Par contre, la communauté d'affaires a applaudi l'engagement du ministre Lebel. La Caisse de dépôt et placement du Québec salive déjà à l'idée d'investir dans le nouveau pont Champlain. À Québec, son président, Michael Sabia, qui prononçait une allocution devant la Chambre de commerce et d'industrie de Québec, a fait rire son auditoire en parlant d'un «projet porteur». «Est-ce que nous intéressons à ce pont? Ma réponse est oui, fortement oui», a-t-il dit dans le point de presse qui a suivi.

***

Avec la collaboration de Robert Dutrisac

***

NDLR: Un chiffre a été corrigé au 4e paragraphe après la mise en ligne.

42 commentaires
  • Jean Francois - Inscrit 6 octobre 2011 01 h 06

    Comment creuser le fosser entre les employés et les employeurs.

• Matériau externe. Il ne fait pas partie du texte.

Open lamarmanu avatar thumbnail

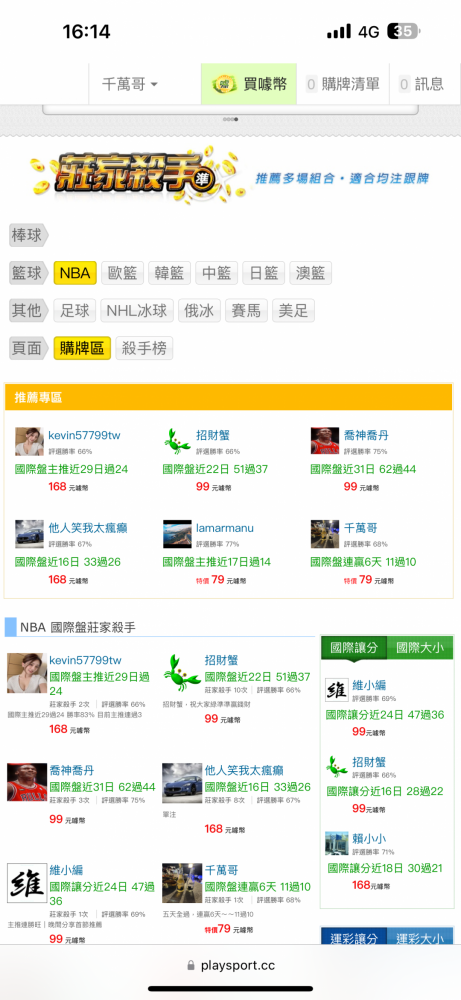tap(177, 534)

    Baisser les taxes des compagnies déjà riche mais faire payer les citoyens qui doivent travailler tout les jours un peu plus pour arriver a la fin du mois.

    Je ne comprends pas les gens qui aime le concept du P.P.P. Ces compagnies en plus d'avoir vue leurs cotisation à la Société diminuer plus que jamais, se voit donné de juteux contrat qui leurs octroieront le pouvoir de contrôler nos infrastructure. Aurions-nous oublier que le but premier du privé est de faire du profit ! D’où viendra le profit a votre avis et oui de nos poches.

    Ce qui me rend le plus bouche bée c'est d'entendre tout les pro conservateur dire qu'ils sont donc bon pour baissé les taxes, mais en réalité on se retrouve a payer plus. Oui mais me diront-ils on paye plus, mais au moins sa va directement dans les poches des actionnaires, pas besoin de tour de passe passe de corruption pour cacher le jeux car c'est toute légal.

  • Sanzalure - Inscrit 6 octobre 2011 03 h 41

    Si c'est nous qui paie...

    ... Pourquoi c'est eux qui décident ?

    Serge Grenier

  • PierreII - Inscrit 6 octobre 2011 06 h 14

    Pont Champlain - Ottawa a oublié le transport collectif

    Oublier le transport en commun?Alors Harper finance le pont,nous autres ont financent les sables bitumineux.
    NB: très bonne caricature du Devoir: le pont Elizabeth II...mouaaaah! Pas loin du pont Victoria.La famille quoi!Que de beaux souvenirs nous rappelant notre état de colonisés québécois.

  • André Caron - Inscrit 6 octobre 2011 06 h 33

    Au Québec sommes nous capable...

    ...de confier la construction d'un pont au PPP ?

  • Catherine Paquet - Abonnée 6 octobre 2011 06 h 53

    Une opération à cent pour cent politique. D'un simplisme total.

    Dans sa grande logique, dès que le ministre Lebel a appris que le projet de remplacement du pont Champlain ne prendrait pas la forme d'un tunel, - et le motifs de cette d.cision sautent au yeux -, il s'est empressé de convoquer les photographes et de prendre toute la place, pour annoncer que le projet inévitable d'un lien sécuritaire, entre la rive Sud et Montréal, prendrait la forme d'un pont. Tout le reste est d'une imprécision parfaite. La forme, le coût, la durée, le financement, le péage, la formule d'un PPP... tout est à l'étude. Le pont actuel a été construit en 7 ans. Pour ne pas prendre de chance le ministre s'est donné un espace approximatif de 10 ans. Et le reste sera décidé plus tard. Tout ce que cet évènement nous a appris c'est qu'il y aura un jour un pont. Point.

    Les deux éléments qui méritent de retenir l'attention, sont:

    1- la suggestion du maire Gérald Tremblay que le nouveau pont soit à péage. Ce que le ministre s'est empressé de retemir comme une suggestion intéressante. Bien sûr, si un maire vous dit que ses commettants sont prêts à payer, sans qu'on leur demande leur avis, un gestionnaire ne refuse pas.

    2-L'absence du ministre québécois du Transport. J'imagine que le gouvernement Harper a voulu que le peuple fasse un parallèle avec les cérémonies qui ont lieu à Paris, pour marquer le 50ième de la délégation générale du Québec, auxquelles le fédéral n'est pas invité.